Home News Portarlington woman battling Motor Neurone Disease labelled ‘Superwoman’ by husband

Portarlington woman battling Motor Neurone Disease labelled ‘Superwoman’ by husband

Stephanie and Norman Moody

A Portarlington woman with Motor Neurone Disease (MND) has been described as Superwoman by her husband.

Stephanie Moody (nee Whittle) grew up on a farm in Clonsast, near Portarlington before marrying Norman, and building their own bungalow home nearby. 

Four years ago, just before her 40th birthday, she felt things weren’t quite right.

At that time she noticed a weakness in her hand and twitching in her arm.

So she went to her doctor and mentioned that two of her uncles, Cecil and Fred had died from MND.

Speaking to the Irish Independent, Norman outlined that the the initial tests, including an MRI scan, failed to get to the bottom of the problem so they went ahead with the 40th birthday party for Stephanie.

In September 2014, Stephanie had further tests, and finally a diagnosis of MND was confirmed by a  consultant neurologist in Dublin.

This was particularly tough on the family as Stephanie’s much-loved dad had died the year before, while their daughter was studying for her Junior Cert.

Having to break the news to their children Lauren (19) and Dean (16) was particularly difficult.

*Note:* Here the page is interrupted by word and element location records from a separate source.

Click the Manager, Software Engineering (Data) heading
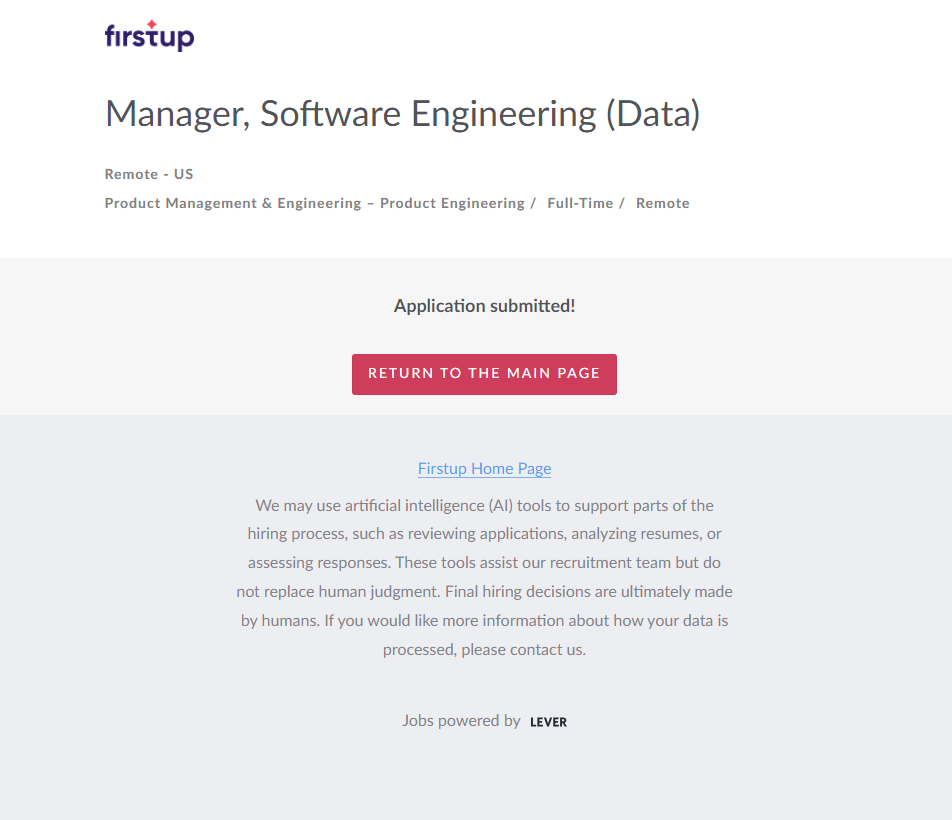 [402, 113]
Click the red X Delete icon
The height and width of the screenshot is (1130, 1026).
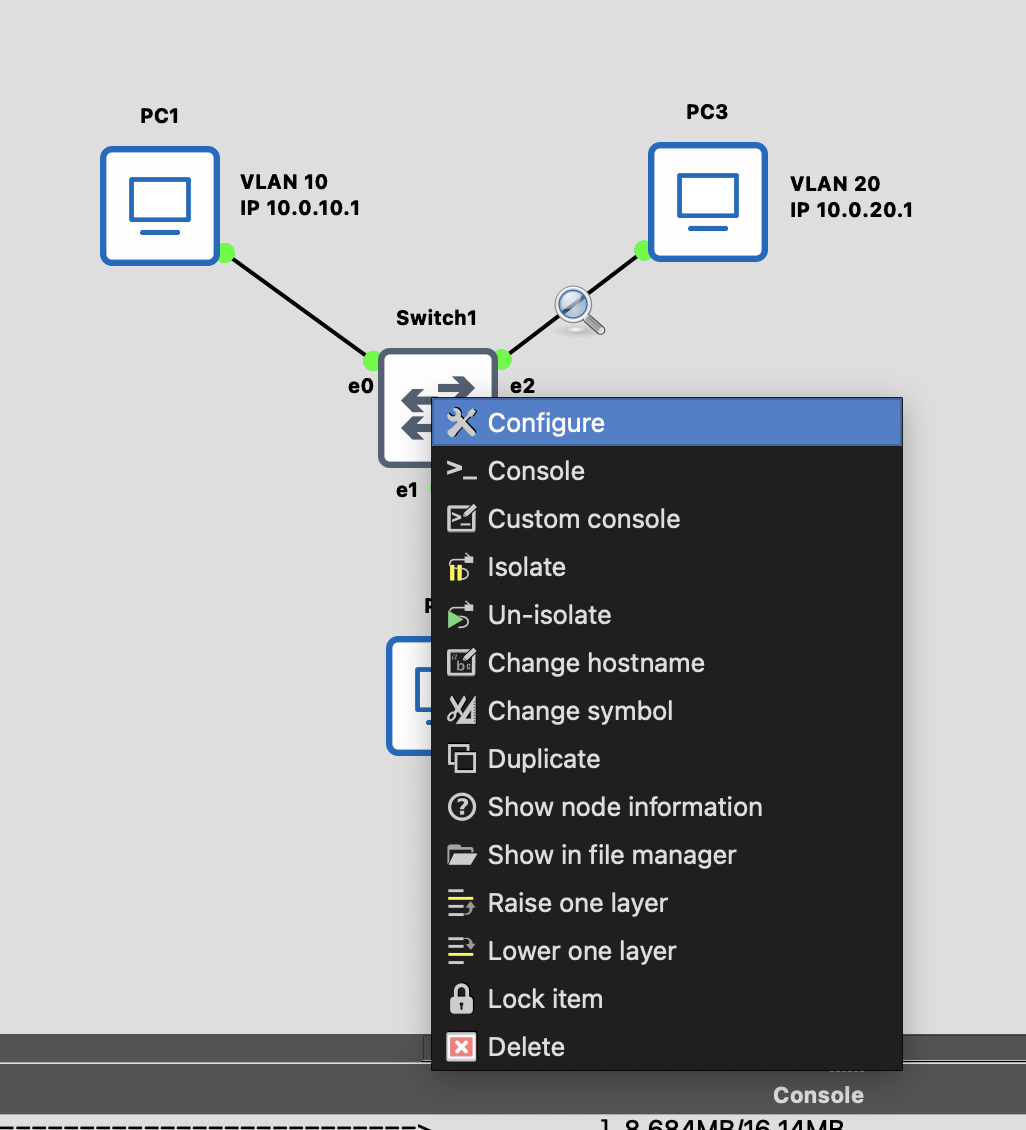(461, 1047)
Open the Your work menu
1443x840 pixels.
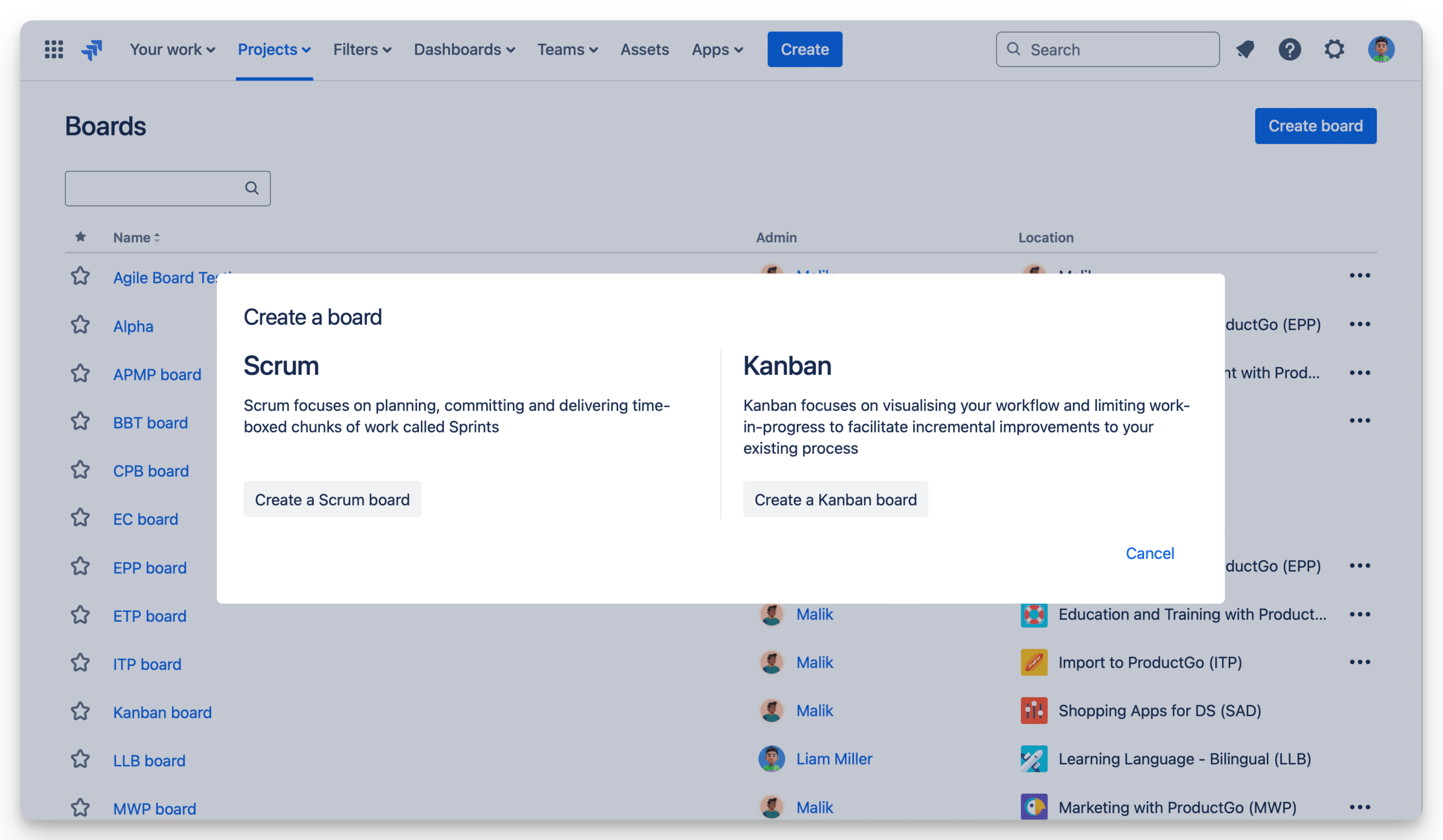click(x=172, y=49)
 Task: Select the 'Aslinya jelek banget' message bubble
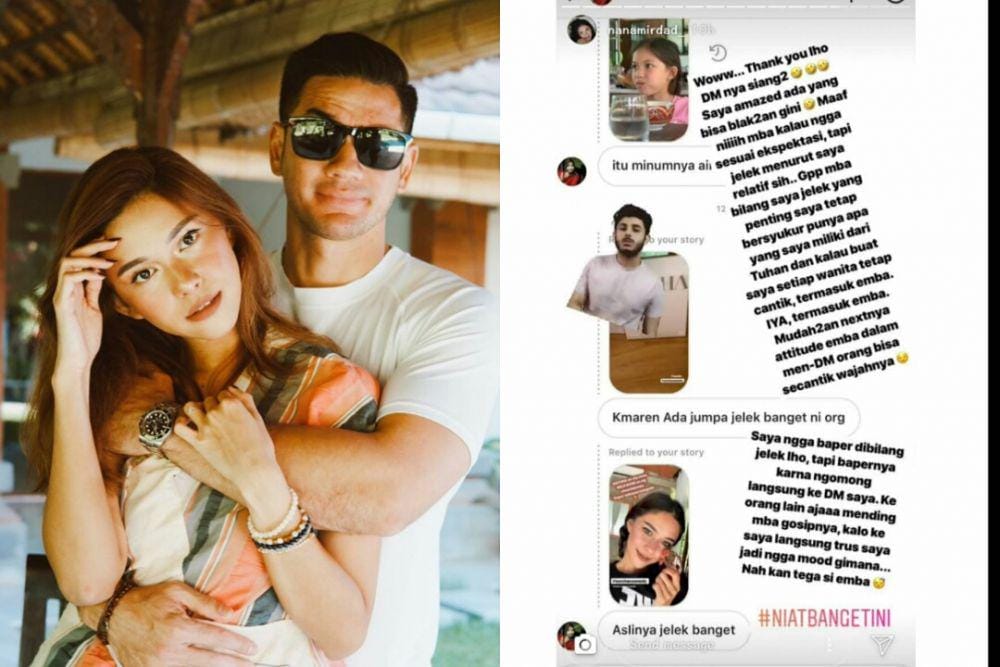673,630
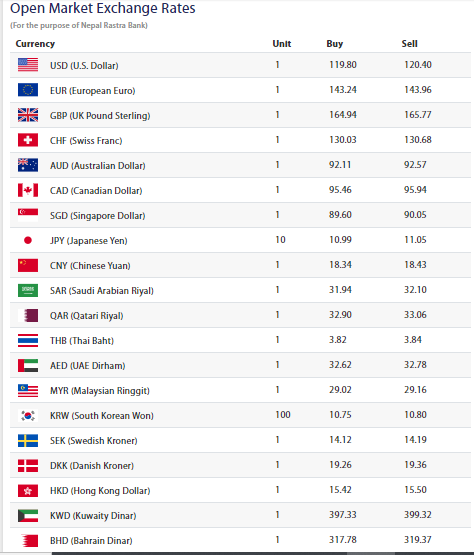Screen dimensions: 474x555
Task: Select the Qatar flag icon
Action: [x=28, y=315]
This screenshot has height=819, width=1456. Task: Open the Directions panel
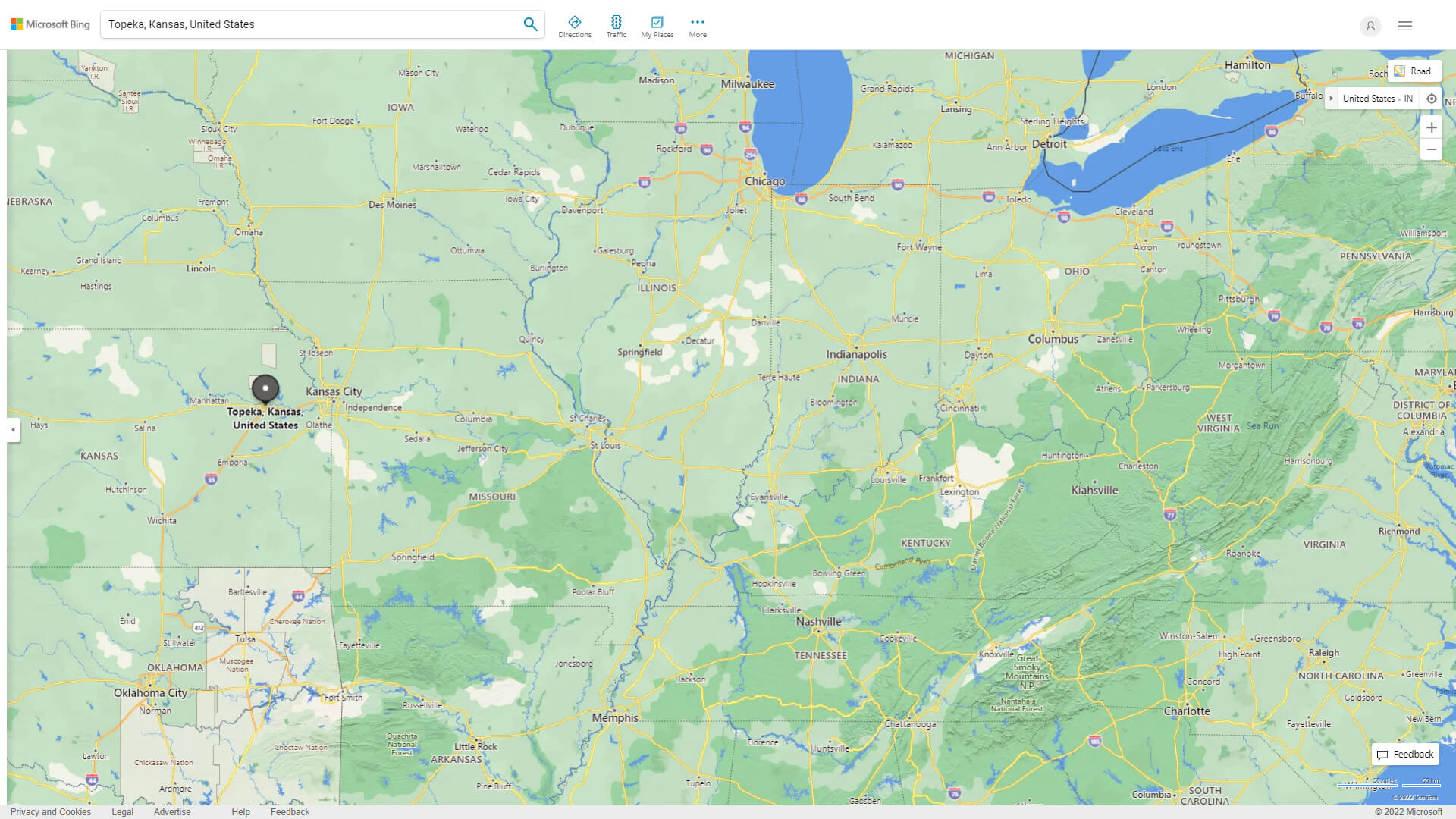tap(575, 25)
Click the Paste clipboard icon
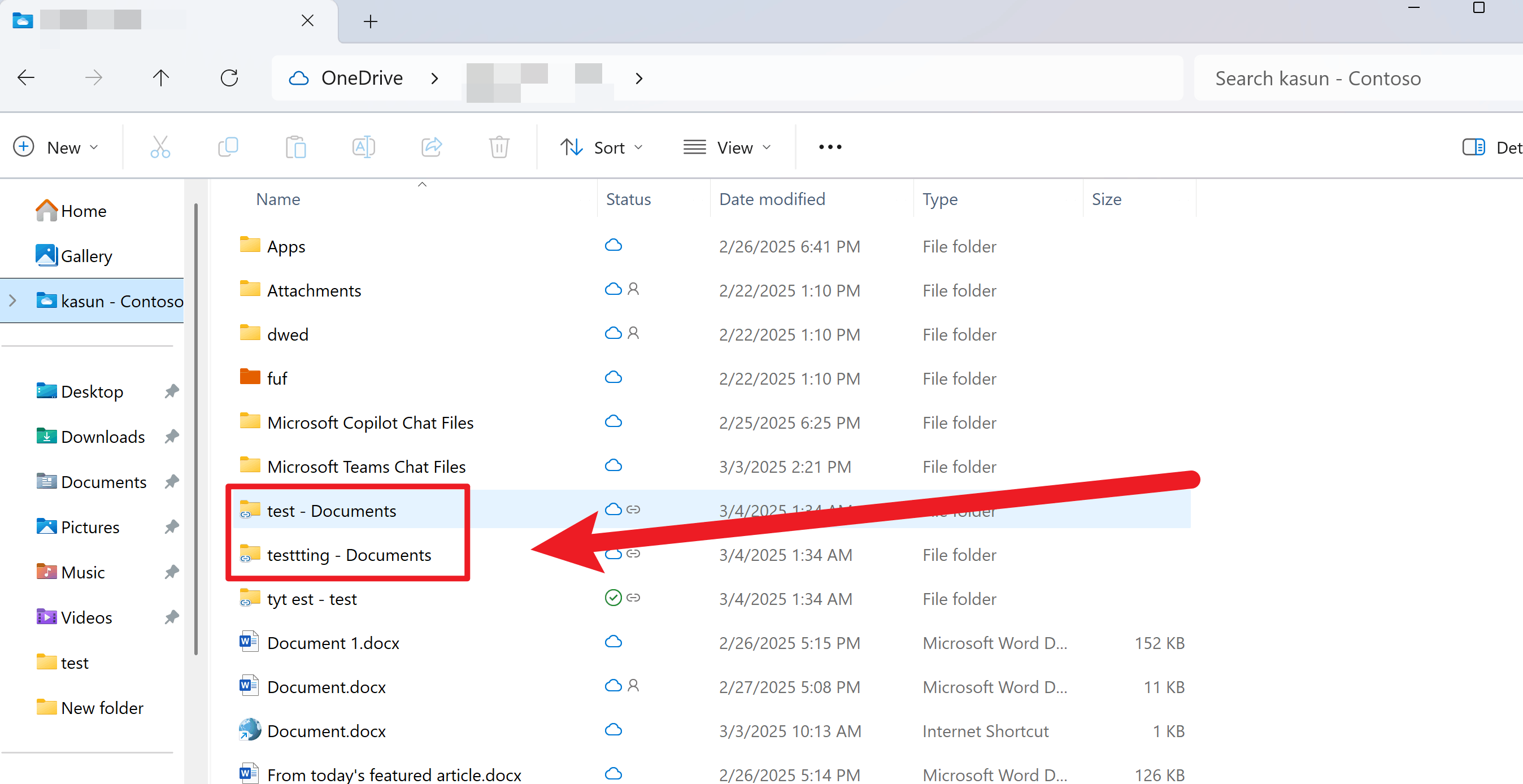The height and width of the screenshot is (784, 1523). click(295, 147)
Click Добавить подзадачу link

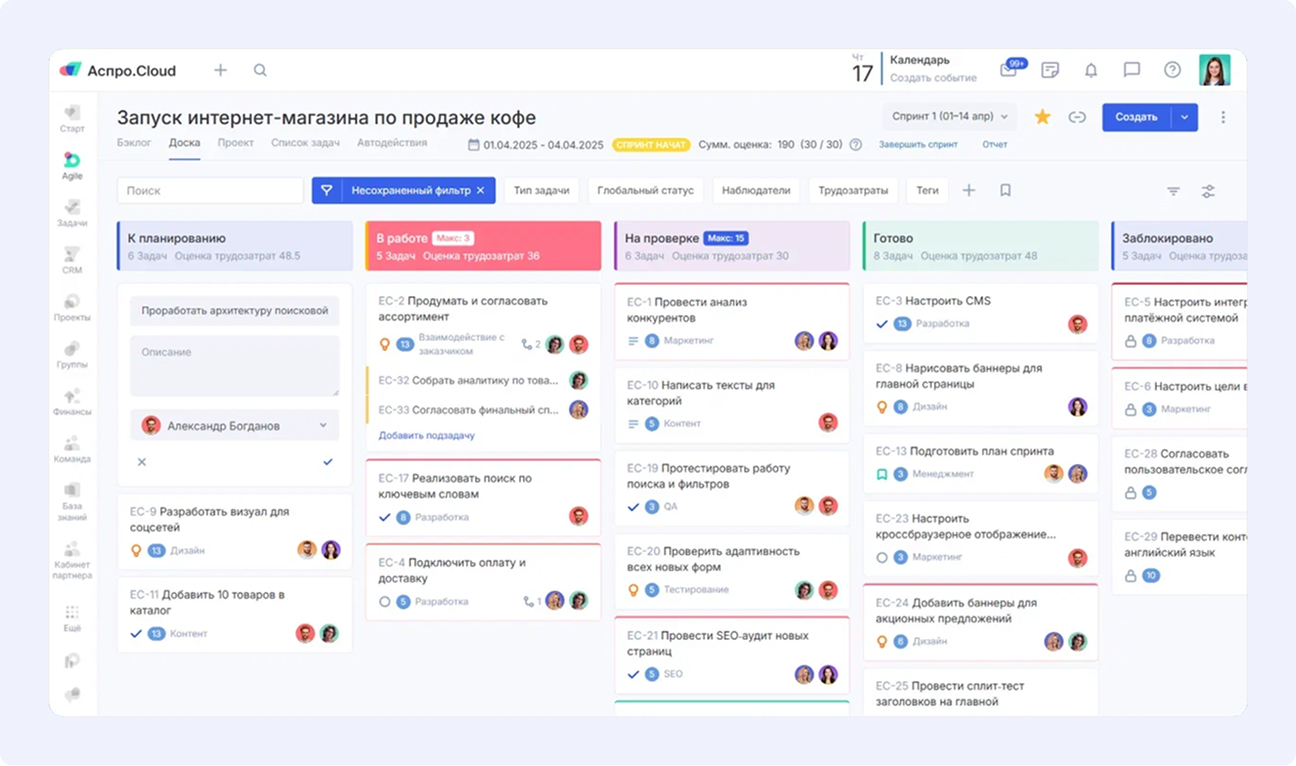[426, 436]
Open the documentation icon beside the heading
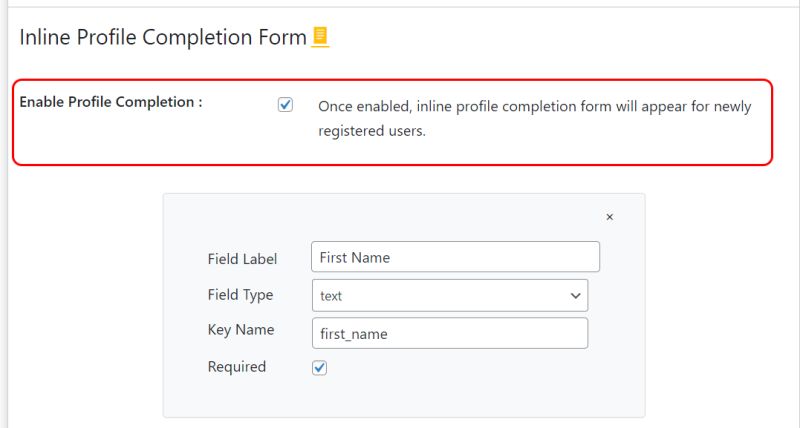 (320, 38)
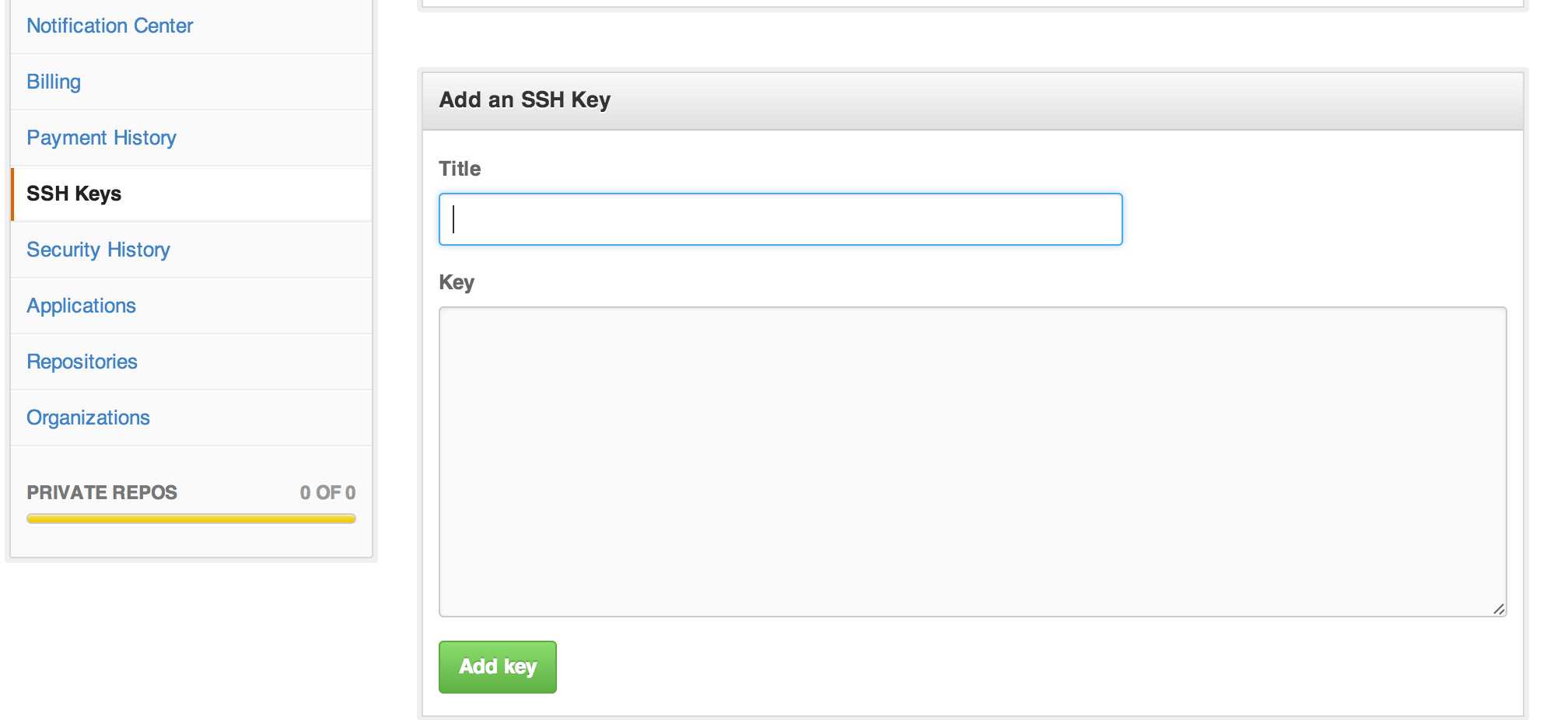Open Payment History in the sidebar
Image resolution: width=1568 pixels, height=720 pixels.
[101, 138]
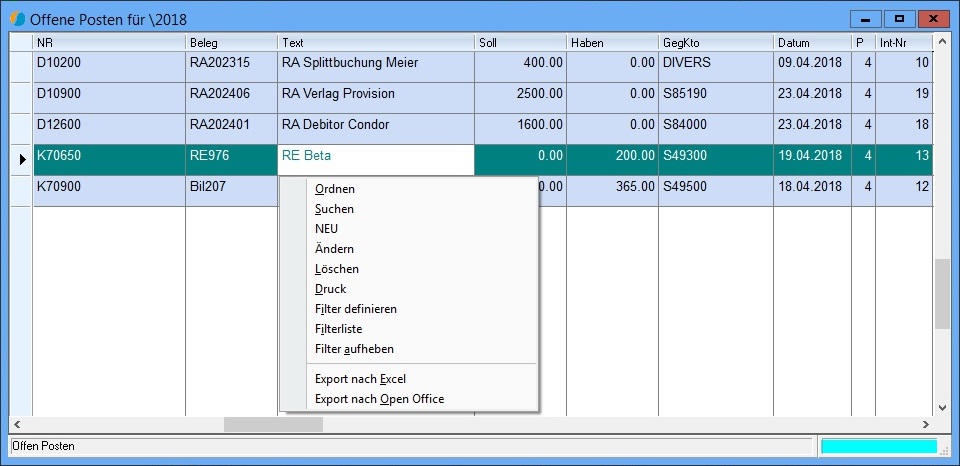Click Druck in the context menu

(330, 289)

Norman said it was “shockingly hard”, the most heartbreaking thing they have ever had to do.

Stephanie battled on and things were pretty much normal until May 2017, when she had a bad fall.

As a result of this, Stephanie fractured her jaw and lost some teeth.  The fallout from this  was that Stephanie had to become a wheelchair user.

This presented particular challenges at their home, with modifications required including ramps at the front and rear of the home, as well as making the two bathrooms accessible.

The local community wasn’t found wanting as they rallied around to raise funds to help meet the family’s costs.

A raffle, a flower-arranging demonstration and an exhibition, titled Painted Love, raised over €33,000. This allowed the modifications to the house to be done and an accessible vehicle was bought.

The remaining funds went to the Irish Motor Neurone Disease Association (IMNDA), which has to rely on the public for a  82 per cent of its funding.

The family is lucky that Stephanie’s mother Rita lives nearby and is able to call in to her daughter during the day.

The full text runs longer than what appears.